Review: Uncharted 4 – A Thief’s End (PS4)


Review: Uncharted 4 – A Thief’s End (PS4)

Nate has returned to steal some treasure…again.


Sometimes, life just gets in the way. I began writing this review over a month ago I’m sure and to be truthful I’ve really not had a chance to come back and finish it. Apologies for that, I realise this is no longer a new release, but it’s still worthy of discussion, it left me with so many positive impressions that I couldn’t help but finish the review rather than abandon it. I hope you enjoy my slightly belated thoughts about this magnificent entry into a franchise I didn’t even realise I wanted more of.

After a long awaited departure, Nate has finally returned to give us one last action packed, explosive adventure and he certainly delivers beyond expectation. Prior to playing and completing the new Uncharted addition, I wasn’t particularly eager to delve back into the Naughty Dog’s most highly anticipated sequel. I believed my Uncharted days were over, and didn’t even realise I wanted more.

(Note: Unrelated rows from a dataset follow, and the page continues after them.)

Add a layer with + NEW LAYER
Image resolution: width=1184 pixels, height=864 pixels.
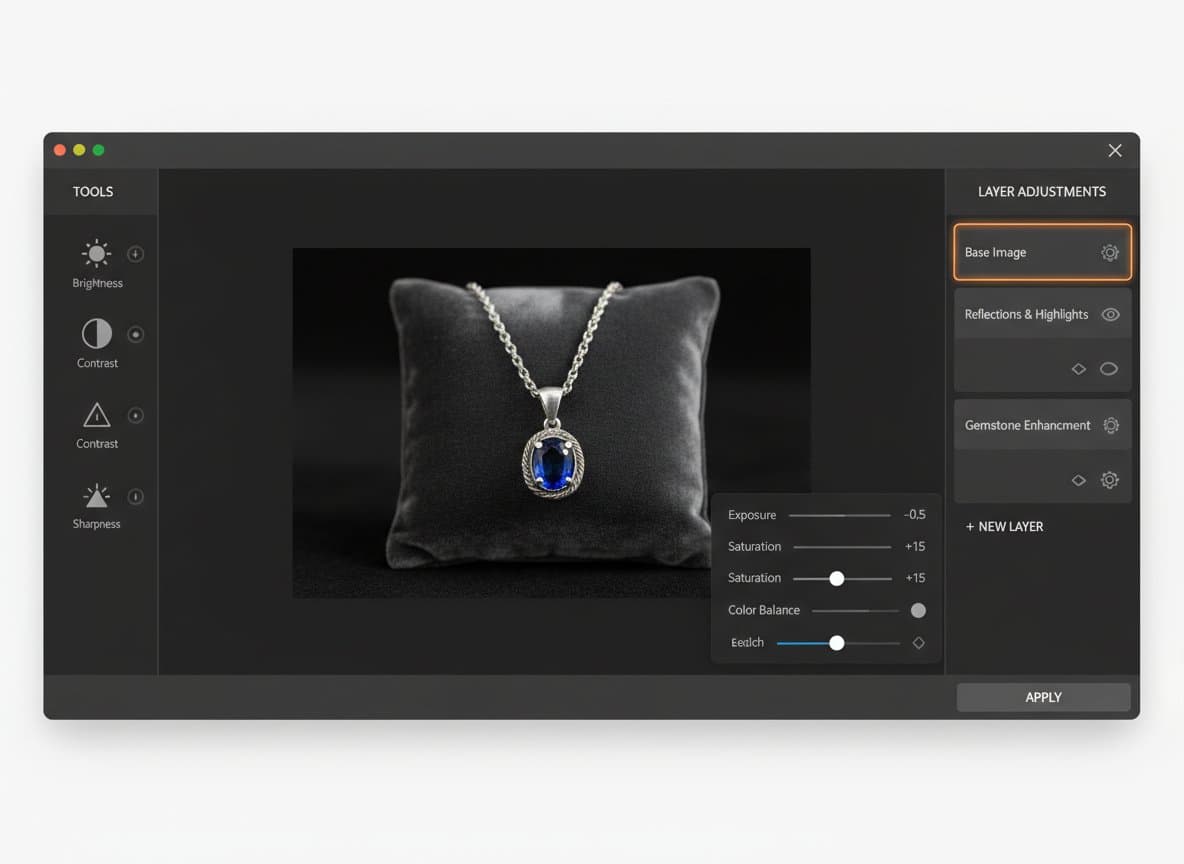pos(1004,526)
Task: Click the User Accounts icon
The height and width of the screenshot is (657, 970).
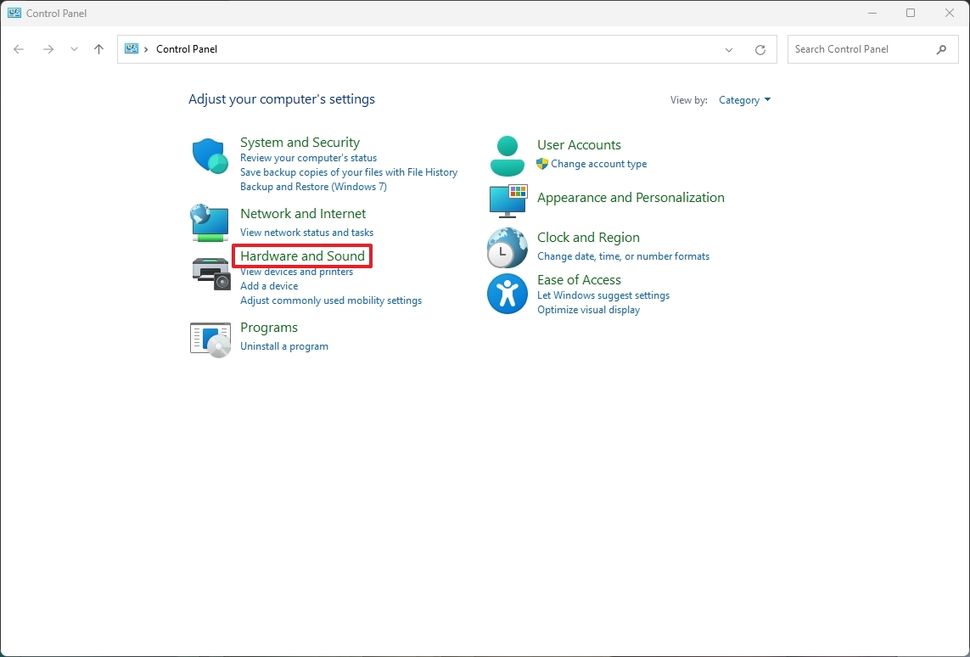Action: point(507,154)
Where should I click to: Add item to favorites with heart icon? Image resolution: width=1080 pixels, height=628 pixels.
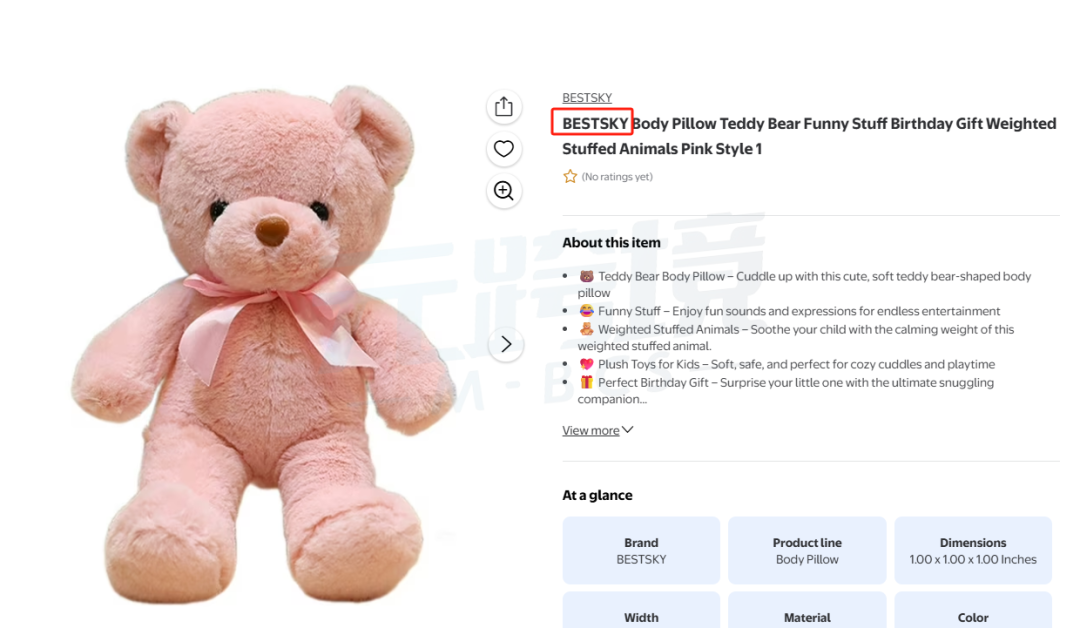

That was until I got about half-way through Uncharted 4, which is really a marvel, and an absolute achievement that it looks and runs so well on the already ‘outdated’ PS4 (I say outdated since the news of the PS4K leads me to believe this may be the case). Of course, the same annoyances of the previous titles remain my largest gripe, but it’s really the narrative that pushes you forward here, such as is the case with most recent Naughty Dog endeavours. Once the story kicks in, you really won’t be able to stop playing, I’m fairly certain I was able to complete the game in two maybe three sittings at max, and for a substantially long game, it’s an achievement to draw my attention in for such a long amount of time.

Uncharted 4 - Jeep

The greatest achievement Uncharted has to offer is by far the visuals, they are simply stunning, I couldn’t believe what my PS4 was churning out, despite the emission of unusually loud fan noises coming from my unit. It’s clear that Naughty Dog have yet again managed to exceed my expectations, providing captivating and cleverly conceived environments. Although these environments are clearly linear with set routes to follow, they do a good job of concealing this, as you immerse yourself within the great story told within. My only concern in relation to Naughty Dog’s captivating narration and what remains it’s only let down in this regard comes with an unimaginative third act, which left me feeling slightly disappointed. Not that it had overstayed its welcome, it’s just with the gameplay never being enough of a drive to push me through the series, I’ve always expected a very high standard of story telling from Naughty Dog which lets itself down a little towards the end. Bearing this in mind, Uncharted 4 conveyed some of most spectacular moments I’ve seen in gaming for this generation and will undoubtedly make it into a lot of ‘lists’ for said reasons towards the end of the year.

Sam and Drake

I have to admit this, the first time I saw Sam (Nate’s brother) I sighed, my initial thoughts were ‘oh okay, why have I never heard his name before’, and his origins weren’t woven particularly cleverly into the material anyway. That being said, I did enjoy the interactions between the Drake brothers, they seemed to compliment each other in a way I didn’t expect, despite Naughty Dog’s apparent attempts at making me dislike both characters. I mean on a whole there is some really great character development here, I got a great sense as to how Nate had been occupying his time since retiring from his treasure hunting endeavours, and also how bored and stagnant he’d become, which aided me in understanding why Sam was introduced in the first place.

Nate rope swing

I’m going to wrap this up now. From a gamer to a gamer, I think Uncharted 4 is undoubtedly worthy of your time, it’s story alone is enough to keep everyone captivated and I’m still astonished as to how they managed to accomplish such visual prowess on the hardware squished inside the PS4. I’ve played every entry of the Uncharted series and I always considered them highly overrated, focusing primarily on spectacle to draw its audience in (not indifferent to most high concept cinema releases), whilst pushing gameplay aside. This still hasn’t changed all too much and maybe I’ve just simply learned to accept it, but I can’t deny that this might be the one game we could call a ‘system seller’ and I can’t urge you enough to play this ‘final’ Nate outing.